How We See the Market

Our Activant market map assesses companies based on our market growth conviction and perception of the level of AI / Automation Depth. The rating of AI / Automation depth attempts to capture how much cognitive work a search product assumes, ranging from basic keyword matching at the bottom to fully autonomous, LLM-driven agents at the top. We are most excited about the opportunities within agentic search and vertical/ use-case specific search. There are naturally opportunities across the market, and one cannot ignore the fact that general purpose AI chat bot providers such as Google, OpenAI and Anthropic are well-positioned to own enterprise search if they choose to invest appropriately.

Agentic Search/Enterprise AI Agents leverage advanced natural language processing (NLP), reasoning capabilities, and autonomous decision-making to act as intelligent agents. Rather than simply retrieving links, they interpret queries contextually, synthesize information, and deliver concise, tailored responses. Think of them as digital assistants with the ability to reason, adapt, and even anticipate user needs, far beyond the static retrieval of Google’s keyword search model.

The rise of agentic search turns enterprise search from a passive lookup tool into the cognitive motor of autonomous workflows. Vendors that can feed, steer, and govern agents, and enterprises that modernize their search stack accordingly, will capture outsized productivity and insight gains over the next five years.

We are excited about Sana, a no-code cloud platform that allows organizations to deploy AI agents grounded in their internal knowledge and tools. Onyx is an open-source platform that turns a company’s scattered docs, apps and messages into a single AI-powered “coworker.” It syncs permissions across 40+ connectors such as Google Drive, Slack, Confluence and Salesforce. Oraion is innovating at the intersection of enterprise intelligence, automation, and agentic AI, a step beyond traditional analytics and conversational bots. It positions itself as a “single source of truth,” intelligently connecting and interpreting data from over 300 sources, via a natural-language interface.

Evolving from enterprise search into an AI Operating System is not only about technology. It requires rethinking workflows around AI-augmented processes, ensuring quality data with robust governance, while also upskilling the workforce to collaborate effectively with intelligent systems.”

Diego Rojas, Founder & CEO, Shieldbase AI

Vertical/use-case specific search includes vendors that pre-train models on a profession’s data and workflows, so relevance, compliance rules, and UX arrive out-of-the-box. The tight domain focus commands premium pricing and usually beats horizontal engines on recall and speed for that niche.

We’re bullish on this category and our previous work on vertical software has laid a strong foundation for where we see the market heading.9 Vertical software vendors have started baking enterprise-search directly into the workflows they already own. This is a strong value proposition. These platforms operate directly within the daily workflows of analysts, lawyers, or product managers, inheriting rich context such as metadata, permissions, and task states that horizontal engines lack. This integration surfaces insights precisely at decision points, eliminating the need for users to switch portals.

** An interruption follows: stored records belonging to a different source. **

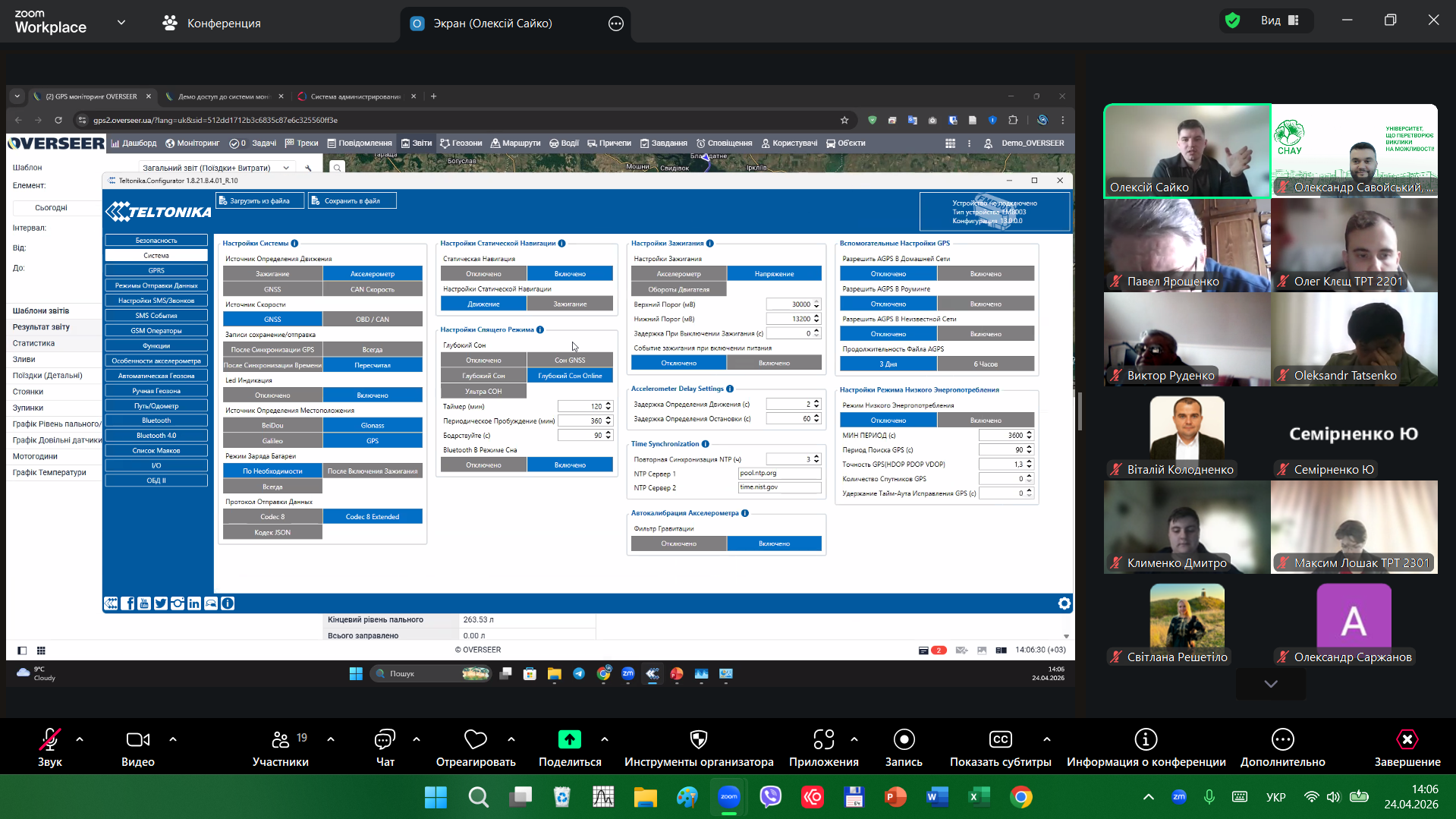Open Google Chrome from the Windows taskbar
The height and width of the screenshot is (819, 1456).
click(1021, 797)
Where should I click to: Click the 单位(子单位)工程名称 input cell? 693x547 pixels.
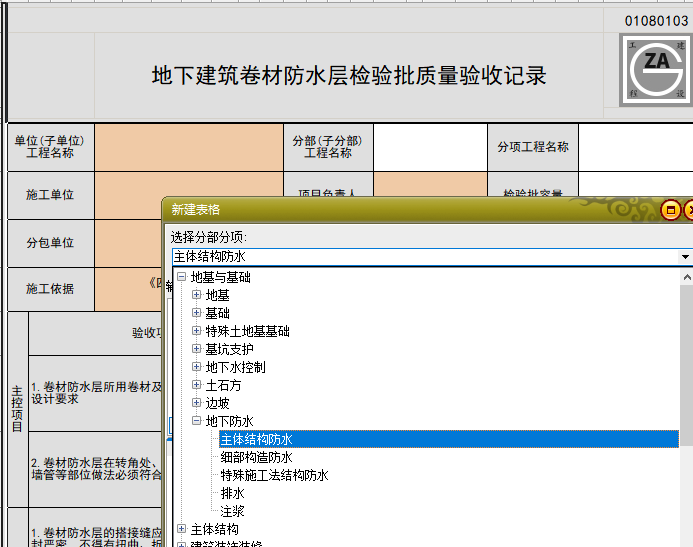(188, 147)
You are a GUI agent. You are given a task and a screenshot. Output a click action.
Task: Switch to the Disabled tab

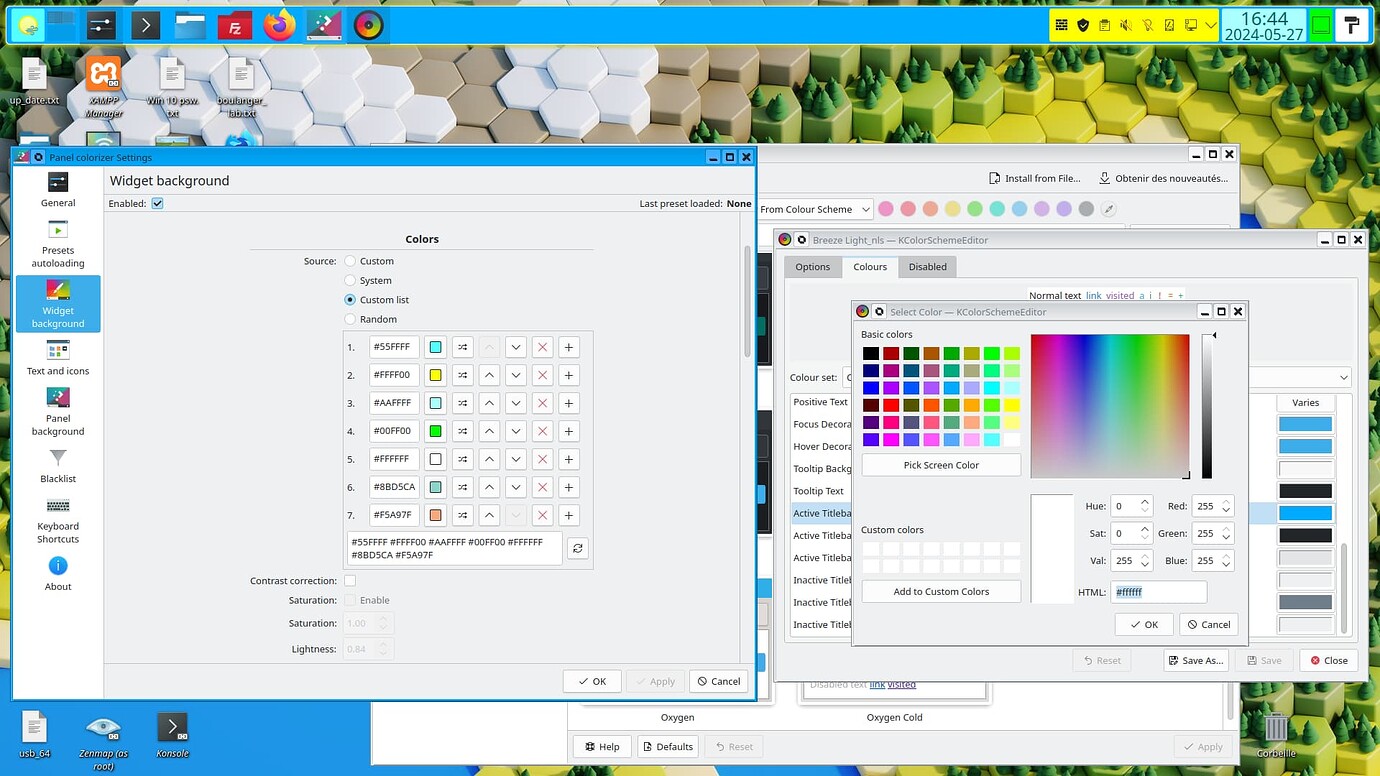pos(927,266)
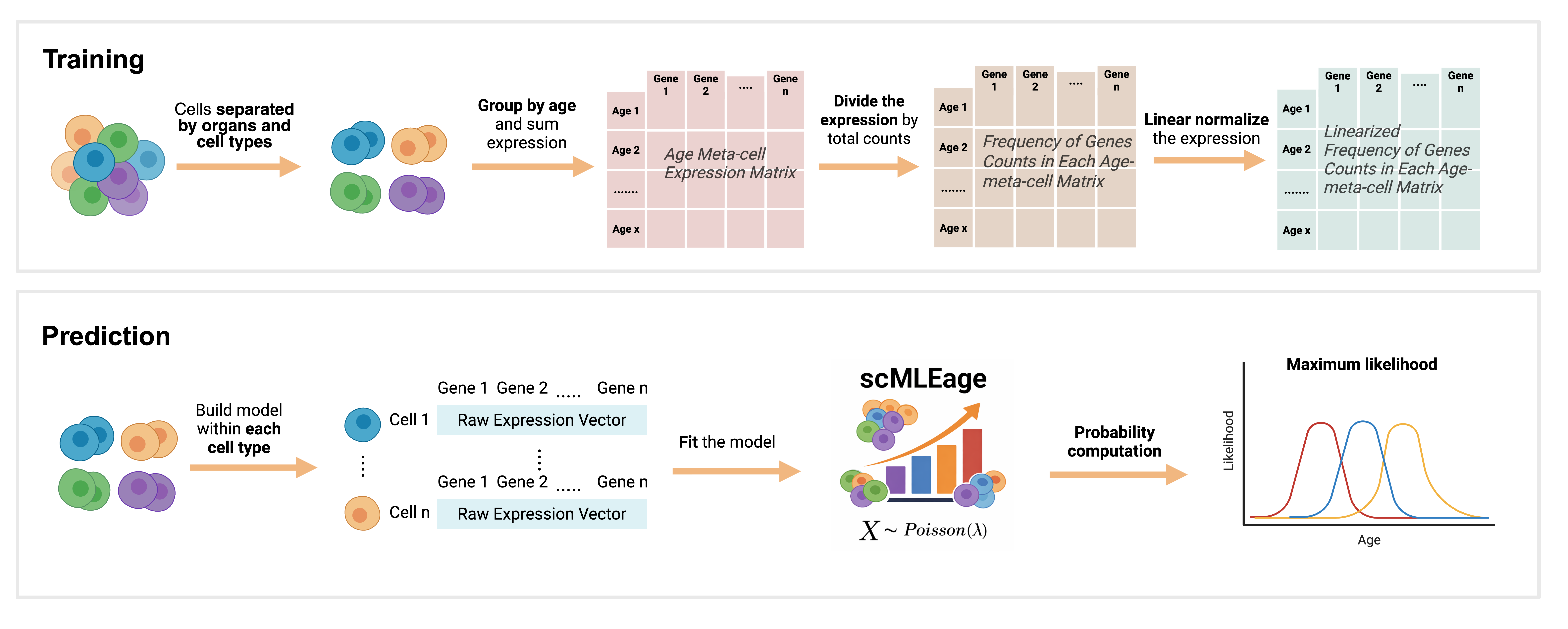Click the purple cell pair in Training
Viewport: 1568px width, 629px height.
click(417, 194)
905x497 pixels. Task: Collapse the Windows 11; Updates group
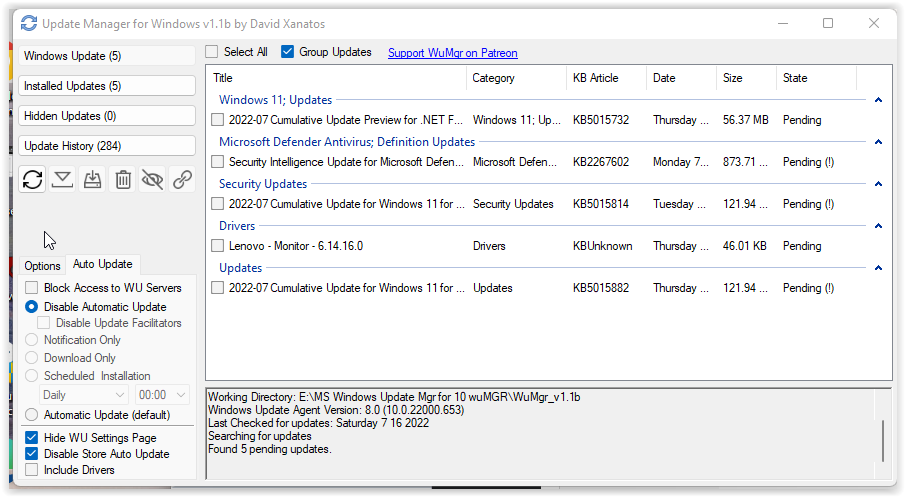878,100
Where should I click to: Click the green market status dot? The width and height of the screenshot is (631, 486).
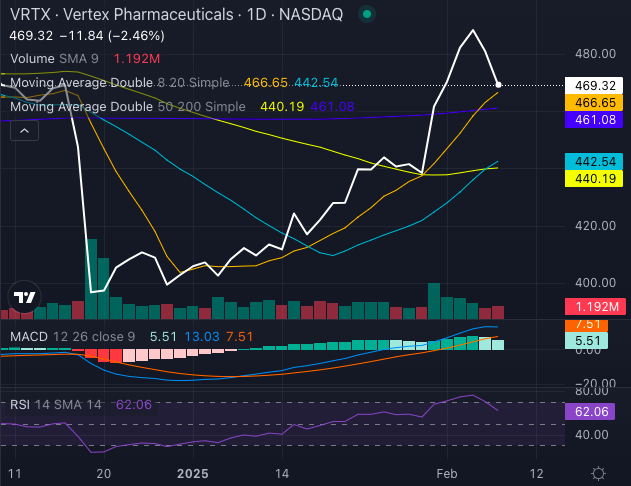point(370,15)
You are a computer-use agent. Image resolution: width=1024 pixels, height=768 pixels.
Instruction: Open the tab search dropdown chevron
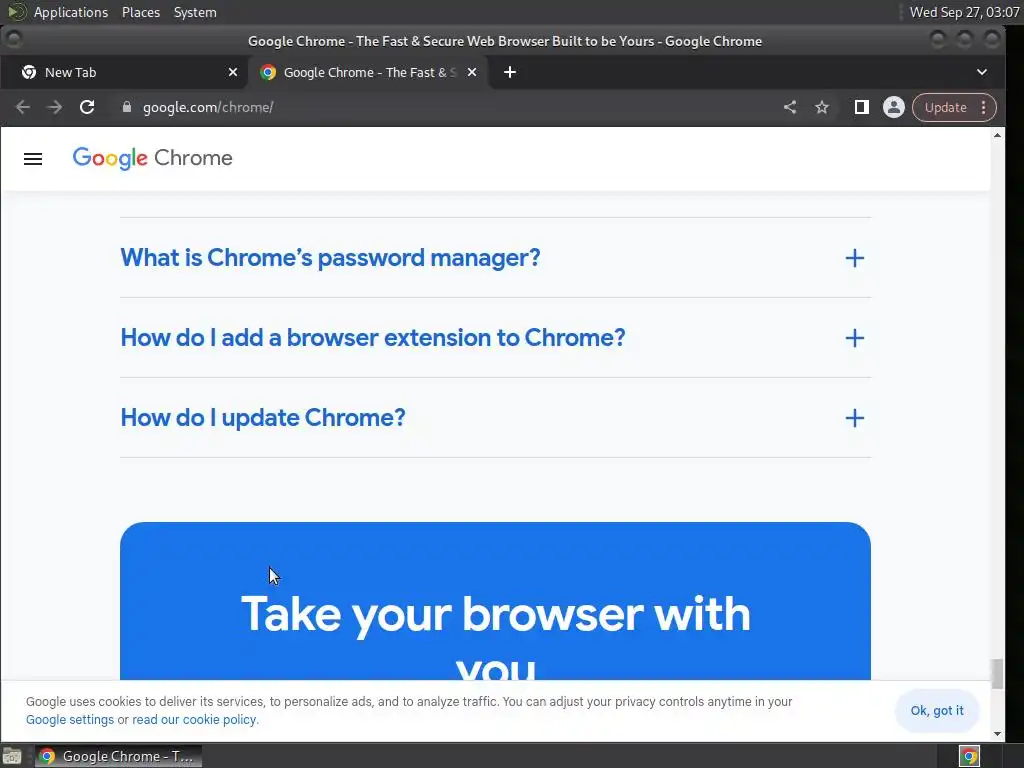pos(982,72)

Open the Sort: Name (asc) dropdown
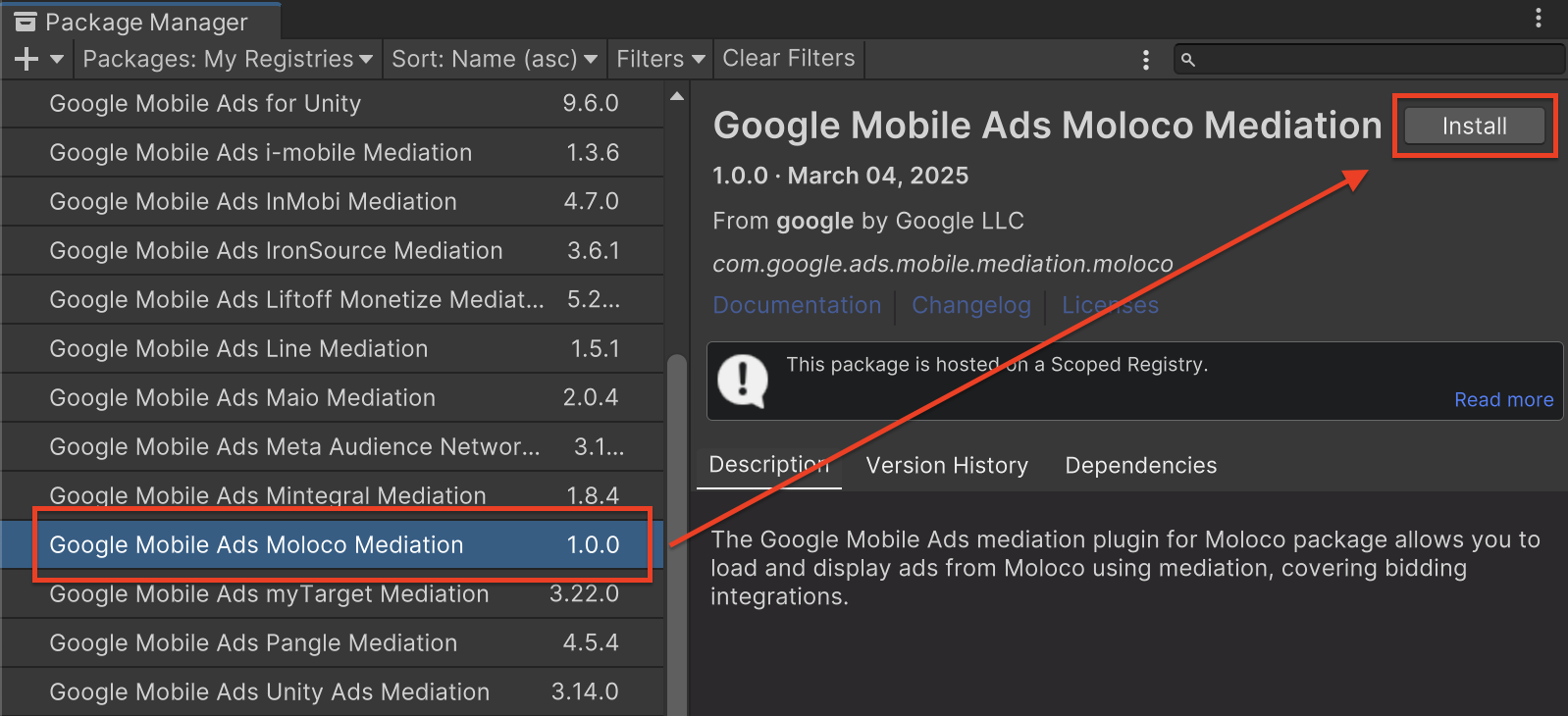[x=494, y=59]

Looking at a player like AlphaSense shows how this plays out in financial research. Its platform already streams broker reports, earnings calls, and proprietary notes into analysts’ dashboards. Users stay in AlphaSense, click once, and see cited passages ready for modelling, without context-switching to a generic search box. Hebbia’s core product, Matrix, lets knowledge-heavy teams ask natural-language questions across files. The system returns spreadsheet-like answers with linked source citations. It can also extend into multi-step AI agents for tasks such as due-diligence data extraction, memo drafting and valuation modelling. DeepJudge is an AI platform tailored for legal professionals. At its core lies DeepJudge Knowledge Search, an enterprise-grade, AI-powered engine that indexes information across document management system (DMS) platforms, SharePoint, emails, intranets, and more. It retains all access controls, ensuring lawyers only see what they’re authorized to view.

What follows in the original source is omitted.